Next, when inserting each message into the database, store the client’s tools also, but if there are more than one messages in the messages array, store the tools only once, with the first message. Replace await cur.execute("INSERT...) in the for msg in ollamaRequest.message block with the following:

                    await cur.execute(
                        "INSERT INTO chatts (name, message, id, appid, toolschemas) VALUES (%s, %s, gen_random_uuid(), %s, %s);",
                        (msg.role, msg.content, ollamaRequest.appID, client_tools),
                    )
                    # store client_tools only once
                    # reset it to empty after first message
                    client_tools = None

The llmchat() code next reconstructs ollamaRequest to be sent to Ollama by retrieving from the PostgreSQL database all prior exchanges between the client and Ollama using the client’s appID. In llmtools(), we first populate ollamRequest.tools with tools resident on the chatterd back end before reconstructing the ollamaRequest. Add before the # reconstruct ollamaRequest to be sent to Ollama: comment:

            #3 tabs
            # append all of chatterd's resident tools to ollamaRequest.tools;
            # front-end tools will be added back later, as part of reconstructing
            # the appID's context from the db (see OllamaMessage.fromRow())
            ollamaRequest.tools = [tool.schema for tool in TOOLBOX.values()]

As the comments above indicated, we will need a fromRow() method added to your OllamaMessage class. Add the following inside your OllamaMessage class:

    #1 tab
    @staticmethod
    def fromRow(row, ollamaRequest):
        try:
            toolcalls = []
            if row[2]:
                # must deserialize to type to append toolcalls
                toolcalls = [OllamaToolCall.from_dict(tool_call) for tool_call in json.loads(row[2])]

            ollamaRequest.messages.append(OllamaMessage(role=row[0], content=row[1], toolCalls=toolcalls))

            if row[3]:
                # has front-end device tools
                # must deserialize to type to append device tools to ollamaRequest.tools
                ollamaRequest.tools.extend([OllamaToolSchema.from_dict(tool) for tool in json.loads(row[3])])
        except Exception as err:
            raise err

The method fromRow() appends a previous exchange between the client and Ollama stored in the given row, including any tool calls Ollama has made, into the OllamaRequest.messages array. Then it appends any tools the front-end provided to the OllamaRequest.tools array. This array has previously been populated with available resident back-end tools.

Back in llmtools(), replace the following lines:

                await cur.execute("SELECT name, message FROM chatts WHERE appid = %s ORDER BY time ASC;",
                                (ollamaRequest.appID,))
                rows = await cur.fetchall()
                ollamaRequest.messages = [OllamaMessage(role=row[0], content=row[1]) for row in rows]

with (at the same identation level, inside the try-except block):

                await cur.execute(
                    "SELECT name, message, toolcalls, toolschemas FROM chatts WHERE appID = %s ORDER BY time ASC;",
                    (ollamaRequest.appID,),
                )
                rows = await cur.fetchall()
                for row in rows:
                    OllamaMessage.fromRow(row, ollamaRequest)

**Required action**
Copy the passage of the chatterd tool-handling guide from "with (at the" up to and including "OllamaMessage.fromRow(row, ollamaRequest)", matching it character for character. The material after this line has no role in the work.

**Data for analysis**
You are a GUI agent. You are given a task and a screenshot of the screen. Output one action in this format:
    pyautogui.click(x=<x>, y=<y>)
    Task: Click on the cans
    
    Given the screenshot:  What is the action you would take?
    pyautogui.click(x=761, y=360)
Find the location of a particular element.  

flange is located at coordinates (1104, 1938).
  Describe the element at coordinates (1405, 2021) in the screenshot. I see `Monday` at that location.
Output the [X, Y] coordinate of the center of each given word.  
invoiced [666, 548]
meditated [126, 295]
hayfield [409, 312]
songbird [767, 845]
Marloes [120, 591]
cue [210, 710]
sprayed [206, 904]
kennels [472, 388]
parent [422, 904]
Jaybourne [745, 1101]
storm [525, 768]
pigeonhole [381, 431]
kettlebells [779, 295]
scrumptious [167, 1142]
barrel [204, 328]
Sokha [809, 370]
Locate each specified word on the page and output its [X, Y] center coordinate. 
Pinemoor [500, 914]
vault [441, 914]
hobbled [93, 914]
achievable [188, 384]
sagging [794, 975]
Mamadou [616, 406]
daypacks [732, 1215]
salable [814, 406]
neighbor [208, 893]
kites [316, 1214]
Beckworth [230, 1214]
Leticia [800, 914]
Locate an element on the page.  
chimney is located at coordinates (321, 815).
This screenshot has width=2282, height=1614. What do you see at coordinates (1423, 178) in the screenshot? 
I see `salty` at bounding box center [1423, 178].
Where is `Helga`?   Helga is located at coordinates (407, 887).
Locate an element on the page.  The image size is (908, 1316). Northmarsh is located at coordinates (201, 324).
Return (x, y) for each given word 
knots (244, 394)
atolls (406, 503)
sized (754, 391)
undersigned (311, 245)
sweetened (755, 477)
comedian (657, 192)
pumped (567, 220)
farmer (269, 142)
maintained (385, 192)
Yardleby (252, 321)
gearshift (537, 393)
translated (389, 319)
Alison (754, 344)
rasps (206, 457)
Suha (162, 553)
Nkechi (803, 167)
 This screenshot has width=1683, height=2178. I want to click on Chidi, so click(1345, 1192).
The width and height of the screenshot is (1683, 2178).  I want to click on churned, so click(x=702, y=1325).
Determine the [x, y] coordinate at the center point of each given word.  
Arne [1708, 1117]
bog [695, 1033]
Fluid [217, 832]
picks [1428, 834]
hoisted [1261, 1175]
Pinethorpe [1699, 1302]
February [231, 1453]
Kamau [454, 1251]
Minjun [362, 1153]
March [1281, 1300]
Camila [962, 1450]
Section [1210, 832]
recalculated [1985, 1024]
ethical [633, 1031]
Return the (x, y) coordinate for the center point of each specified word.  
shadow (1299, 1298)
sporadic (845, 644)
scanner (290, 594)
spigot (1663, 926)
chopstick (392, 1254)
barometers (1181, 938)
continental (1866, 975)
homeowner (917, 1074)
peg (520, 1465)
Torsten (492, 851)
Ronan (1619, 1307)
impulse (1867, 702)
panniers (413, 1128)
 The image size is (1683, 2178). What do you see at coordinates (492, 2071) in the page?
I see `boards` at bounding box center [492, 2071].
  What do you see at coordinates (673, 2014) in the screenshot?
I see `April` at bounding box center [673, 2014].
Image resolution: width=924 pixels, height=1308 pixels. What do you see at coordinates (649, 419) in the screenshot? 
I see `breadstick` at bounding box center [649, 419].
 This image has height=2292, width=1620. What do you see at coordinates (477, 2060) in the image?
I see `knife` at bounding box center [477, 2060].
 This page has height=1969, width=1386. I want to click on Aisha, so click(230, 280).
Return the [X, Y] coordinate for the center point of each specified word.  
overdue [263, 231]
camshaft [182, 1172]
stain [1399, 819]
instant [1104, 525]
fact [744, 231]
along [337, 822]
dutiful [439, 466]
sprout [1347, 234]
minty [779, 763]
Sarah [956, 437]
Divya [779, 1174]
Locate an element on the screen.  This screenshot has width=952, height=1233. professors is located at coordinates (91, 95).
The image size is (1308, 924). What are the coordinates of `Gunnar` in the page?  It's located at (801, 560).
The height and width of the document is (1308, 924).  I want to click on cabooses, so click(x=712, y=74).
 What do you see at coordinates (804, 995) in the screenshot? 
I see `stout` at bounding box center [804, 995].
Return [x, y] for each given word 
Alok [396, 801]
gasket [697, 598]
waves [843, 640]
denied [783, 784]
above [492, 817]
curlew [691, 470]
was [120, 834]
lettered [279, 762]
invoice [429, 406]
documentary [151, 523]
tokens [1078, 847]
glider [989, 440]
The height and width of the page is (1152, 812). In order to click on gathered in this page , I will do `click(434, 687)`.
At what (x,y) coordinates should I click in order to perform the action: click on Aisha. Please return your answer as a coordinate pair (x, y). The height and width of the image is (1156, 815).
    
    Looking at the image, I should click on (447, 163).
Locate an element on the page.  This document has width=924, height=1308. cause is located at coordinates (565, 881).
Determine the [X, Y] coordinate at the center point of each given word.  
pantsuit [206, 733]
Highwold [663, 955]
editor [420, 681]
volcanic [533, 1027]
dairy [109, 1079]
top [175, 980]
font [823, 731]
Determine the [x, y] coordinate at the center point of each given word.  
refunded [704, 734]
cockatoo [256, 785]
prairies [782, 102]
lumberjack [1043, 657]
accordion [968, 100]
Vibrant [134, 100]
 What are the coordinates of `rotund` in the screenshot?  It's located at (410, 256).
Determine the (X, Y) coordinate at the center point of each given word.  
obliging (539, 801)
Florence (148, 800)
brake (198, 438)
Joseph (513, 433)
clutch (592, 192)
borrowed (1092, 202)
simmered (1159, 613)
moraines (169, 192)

**Result of the task**
with (at the same identation level, inside the try-except block):

                await cur.execute(
                    "SELECT name, message, toolcalls, toolschemas FROM chatts WHERE appID = %s ORDER BY time ASC;",
                    (ollamaRequest.appID,),
                )
                rows = await cur.fetchall()
                for row in rows:
                    OllamaMessage.fromRow(row, ollamaRequest)